サービスの現状および評価・整備の方向(安心して生活できるように)21.秋田市社会福祉協議会
秋田市社会福祉協議会
現状および評価
社会福祉協議会は、福祉活動にかかわる住民組織と公私の社会福祉事業関係者などの参加を得て構成され、住民の要望に立脚し、さまざまな福祉課題の解決に取り組み、誰もが安心して暮らすことのできる地域福祉の実現をめざしています。
具体的には、主体的福祉活動を行う住民組織との連携、社会福祉を目的とする事業の連絡調整および自らの事業の企画・実施や受託事業などを行っています。
しかし、多様化する福祉への要望・課題などへの対応、また、市民の地域福祉への意識高揚など、先駆性・開拓性・柔軟性をもって地域福祉推進の中核として活動を展開していくためには、新たな事業の実施・財政基盤の整備・事務局体制の強化が必要となってきています。
- 住民の主体的な福祉活動の推進
- 地区社会福祉協議会との連携による事業推進
- 小地域ネットワーク(支援体制)活動の推進
地区社会福祉協議会を一つの単位とし、要援護者の見守りや援助を行う小地域支援体制の推進について、その活動の主体となる地区住民・町内会・民生委員・福祉協力員などが連携できるように、地区へ出向いての説明やPRを行っています。 - 福祉協力員の設置推進と活動への協力
地区社会福祉協議会が行う事業への協力者として、町内会単位に1~2名設置できるように研修会の開催・活動へのアドバイス・必要性のPRを行っています。(平成9年3月末現在13地区で約340名)

——

出題 -
上の秋田市社会福祉協議会の文書では、新たな事業の実施・財政基盤の整備・事務局体制の強化が必要になってきているとされています。それがなぜ必要なのかを、文書に書かれている内容に沿って1～3文で説明してください。

データ欄 -
——

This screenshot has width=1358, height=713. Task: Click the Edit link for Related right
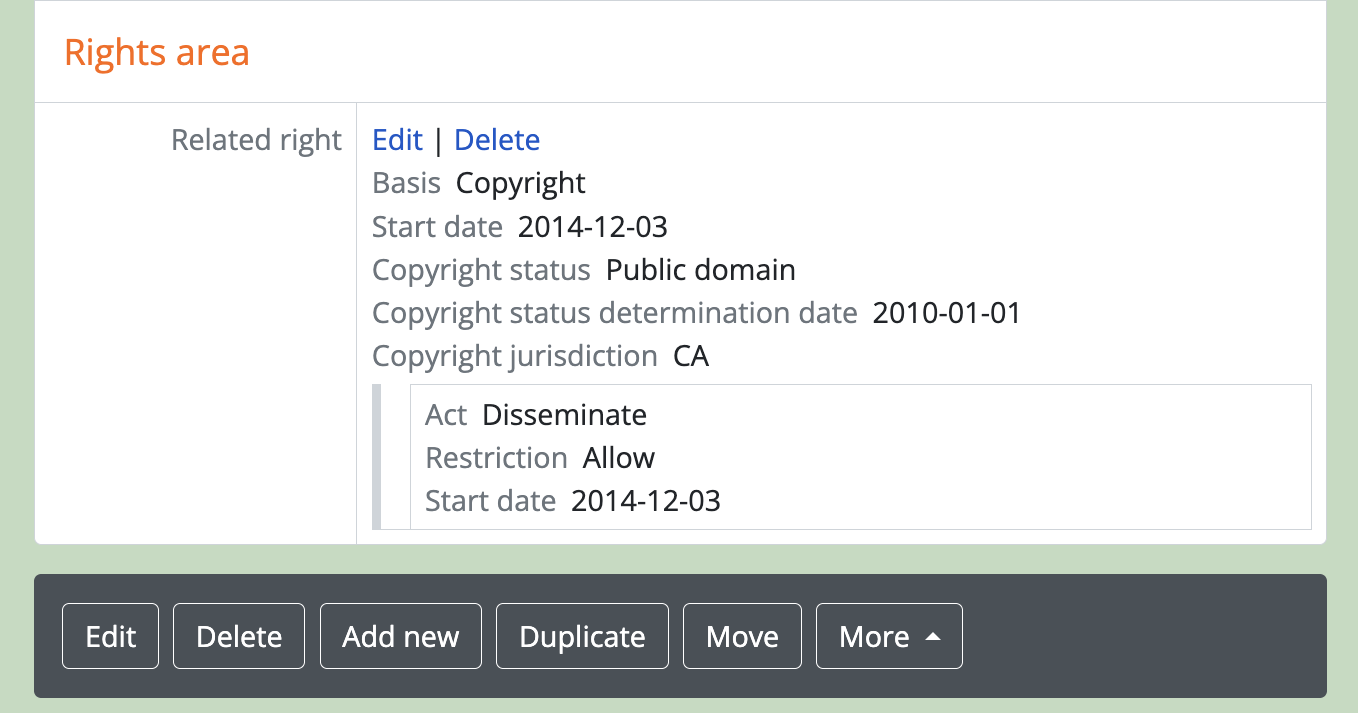tap(397, 140)
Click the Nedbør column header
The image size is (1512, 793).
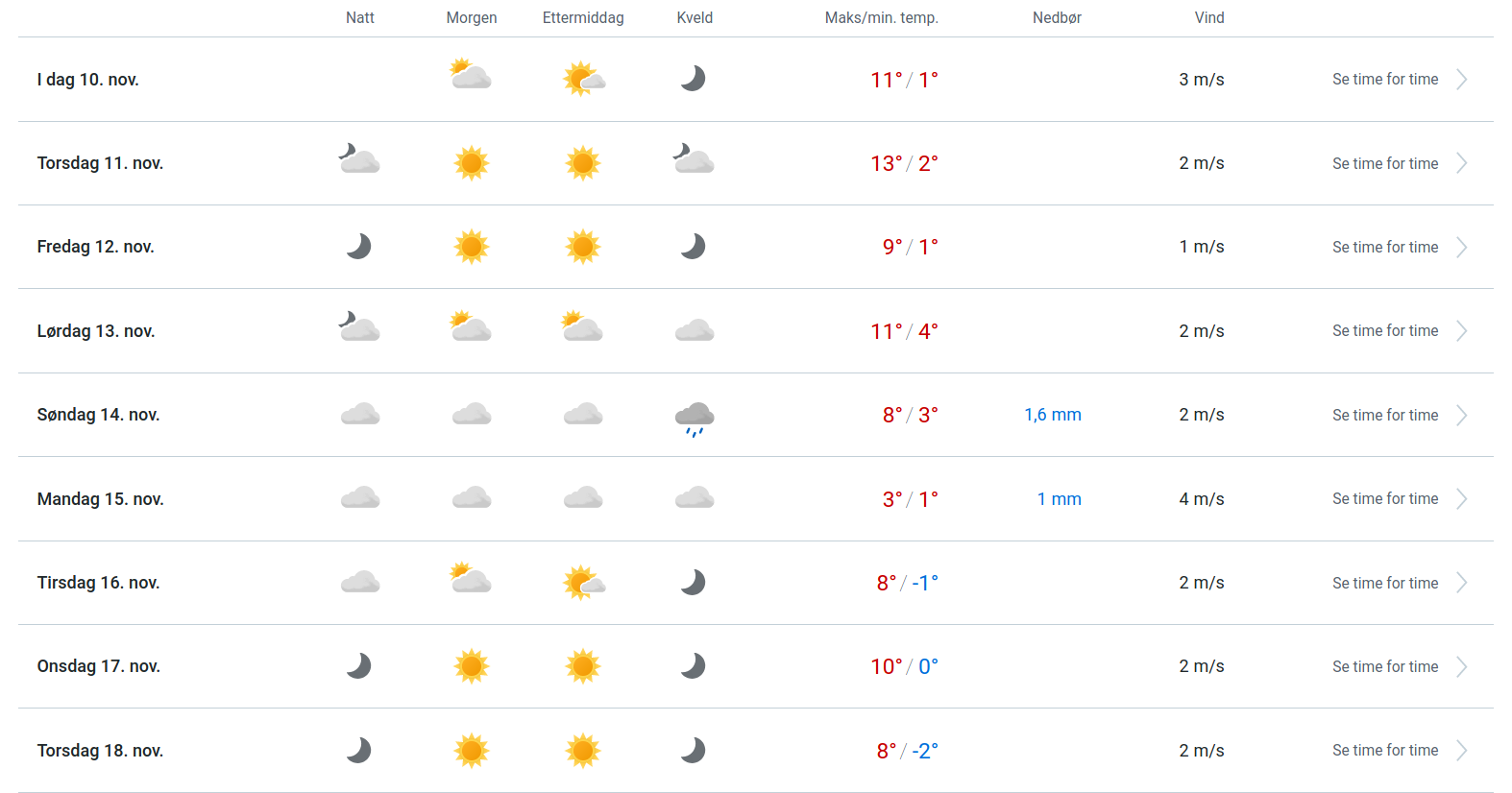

——

解答 -
多様化する福祉への要望・課題などに対応し、市民の地域福祉への意識を高めていくためです。そのように先駆性・開拓性・柔軟性をもって、地域福祉推進の中核として活動を展開していくために必要だとされています。